▸ DOCUMENT PASSAGE:

Picture this: a total stranger moves into your house, and everyone you know — including your parents — insists he's your long-lost brother. Your thesis advisor's paper suddenly has his name as co-first author. Your neighbor's Best Actress trophy? He walks up to accept it too. A top hospital's national award? He's on stage for that as well. No, this isn't a horror script — this is what Justice Online Mobile players are living through in the game's crossover with Chinese TV drama Lotus Tower (莲花楼).
The Justice Online x Lotus Tower collab has spiraled into one of the most outrageous crossover disasters in gacha history. The partnership goes far beyond the usual skins-and-costumes playbook: it introduces an entire new in-game faction and — crucially — force-injects the drama's male lead, Li Lianhua, into the game's companion system (侠友), a permanent roster mechanic where players can recruit characters but cannot refuse, delete, or opt out of anyone already added.
What truly sent the community into orbit was the discovery that NPCs' memories across the game world appear to have been systematically rewritten. Titles previously held by Justice Online's original characters — the world's greatest swordsman (赵思青), the supreme medical sect (药王谷), the most beautiful woman in the land (李师师) — were quietly split and shared with the crossover character. NPCs across the jianghu suddenly started reciting new lore about a beauty rivaling Li Lianhua's grace and a miraculous doctor who could raise the dead. Every NPC's brain got injected with fresh propaganda praising the collab character, while only the players remained clear-eyed witnesses to the absurdity.
One player nailed it with a spot-on Genshin Impact analogy: this is exactly like Scaramouche destroying Irminsul and rewriting the world's memories — everyone's perception gets rewritten overnight, and only the protagonist remembers the truth. But here's the key difference: Scaramouche was at least an original character native to the game. This crossover literally drops a TV drama character — complete with idol-drama aesthetics — into the game world like an unwanted plot invasion. And unlike Genshin's gacha where you can simply choose not to pull and keep your roster clean, the companion system in Justice Online dumps the character directly into your roster with zero opt-out — and you might even 'lose the 50/50' to them on future pulls.

Pixel coordinate grounding items:
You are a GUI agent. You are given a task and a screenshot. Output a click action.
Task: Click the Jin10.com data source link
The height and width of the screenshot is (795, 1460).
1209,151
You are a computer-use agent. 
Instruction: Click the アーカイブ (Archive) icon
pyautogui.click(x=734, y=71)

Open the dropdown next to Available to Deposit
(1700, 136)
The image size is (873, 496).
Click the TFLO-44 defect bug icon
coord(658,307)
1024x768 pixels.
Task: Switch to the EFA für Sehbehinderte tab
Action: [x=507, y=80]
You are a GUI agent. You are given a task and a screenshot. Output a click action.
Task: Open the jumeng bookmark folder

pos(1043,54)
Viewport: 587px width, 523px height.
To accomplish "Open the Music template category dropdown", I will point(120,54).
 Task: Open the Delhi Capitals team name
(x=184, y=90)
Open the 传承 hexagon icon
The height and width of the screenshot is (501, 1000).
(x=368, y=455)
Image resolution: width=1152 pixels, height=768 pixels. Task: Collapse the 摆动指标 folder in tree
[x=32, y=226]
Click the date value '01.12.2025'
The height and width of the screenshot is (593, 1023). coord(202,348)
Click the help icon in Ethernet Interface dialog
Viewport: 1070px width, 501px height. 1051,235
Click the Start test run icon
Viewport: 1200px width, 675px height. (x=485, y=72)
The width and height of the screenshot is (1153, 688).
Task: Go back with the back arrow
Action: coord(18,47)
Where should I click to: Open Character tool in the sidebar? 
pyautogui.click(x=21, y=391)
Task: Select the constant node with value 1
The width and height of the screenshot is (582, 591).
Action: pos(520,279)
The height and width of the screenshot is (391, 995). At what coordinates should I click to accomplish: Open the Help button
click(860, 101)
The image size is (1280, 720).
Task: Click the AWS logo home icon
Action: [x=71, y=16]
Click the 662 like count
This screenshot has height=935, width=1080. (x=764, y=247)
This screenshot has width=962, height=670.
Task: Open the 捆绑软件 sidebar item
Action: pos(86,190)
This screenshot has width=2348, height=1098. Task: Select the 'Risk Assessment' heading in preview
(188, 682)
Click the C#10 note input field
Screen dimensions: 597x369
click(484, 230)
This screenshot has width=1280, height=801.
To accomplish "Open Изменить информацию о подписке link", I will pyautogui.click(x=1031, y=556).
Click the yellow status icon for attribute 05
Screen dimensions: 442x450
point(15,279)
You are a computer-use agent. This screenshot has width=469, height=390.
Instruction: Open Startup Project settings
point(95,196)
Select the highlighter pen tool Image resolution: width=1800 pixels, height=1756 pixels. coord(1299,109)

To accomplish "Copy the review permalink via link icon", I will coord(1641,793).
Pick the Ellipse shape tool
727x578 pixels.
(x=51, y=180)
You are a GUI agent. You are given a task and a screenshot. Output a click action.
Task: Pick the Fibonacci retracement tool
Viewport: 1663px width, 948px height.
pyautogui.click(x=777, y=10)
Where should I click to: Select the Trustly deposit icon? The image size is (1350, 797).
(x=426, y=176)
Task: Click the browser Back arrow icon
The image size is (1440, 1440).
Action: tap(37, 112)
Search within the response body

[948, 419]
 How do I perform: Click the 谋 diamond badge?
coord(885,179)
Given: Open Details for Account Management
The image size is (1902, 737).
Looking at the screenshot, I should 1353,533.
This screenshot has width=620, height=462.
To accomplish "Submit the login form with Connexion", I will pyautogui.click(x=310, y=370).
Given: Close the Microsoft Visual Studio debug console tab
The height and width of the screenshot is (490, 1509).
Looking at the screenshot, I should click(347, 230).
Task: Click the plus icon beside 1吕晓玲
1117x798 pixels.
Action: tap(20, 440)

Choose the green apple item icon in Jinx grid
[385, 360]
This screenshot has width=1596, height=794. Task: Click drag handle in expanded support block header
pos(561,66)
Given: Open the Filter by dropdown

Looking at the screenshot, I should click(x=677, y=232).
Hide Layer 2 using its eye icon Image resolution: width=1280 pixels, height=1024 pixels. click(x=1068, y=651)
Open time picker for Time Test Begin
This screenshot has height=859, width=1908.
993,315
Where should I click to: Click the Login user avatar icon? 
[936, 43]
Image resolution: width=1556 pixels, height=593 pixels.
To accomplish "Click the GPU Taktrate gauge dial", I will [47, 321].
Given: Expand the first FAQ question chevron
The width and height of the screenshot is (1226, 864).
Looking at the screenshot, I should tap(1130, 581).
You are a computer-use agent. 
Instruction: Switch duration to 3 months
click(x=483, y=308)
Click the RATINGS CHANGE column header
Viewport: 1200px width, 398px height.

▸ TASK DETAILS:
Please write out everything in the crossover piece from "What truly sent" down to "to the absurdity.". The items are separate from the crossover piece and unrelated to it.

▸ RESULT:
What truly sent the community into orbit was the discovery that NPCs' memories across the game world appear to have been systematically rewritten. Titles previously held by Justice Online's original characters — the world's greatest swordsman (赵思青), the supreme medical sect (药王谷), the most beautiful woman in the land (李师师) — were quietly split and shared with the crossover character. NPCs across the jianghu suddenly started reciting new lore about a beauty rivaling Li Lianhua's grace and a miraculous doctor who could raise the dead. Every NPC's brain got injected with fresh propaganda praising the collab character, while only the players remained clear-eyed witnesses to the absurdity.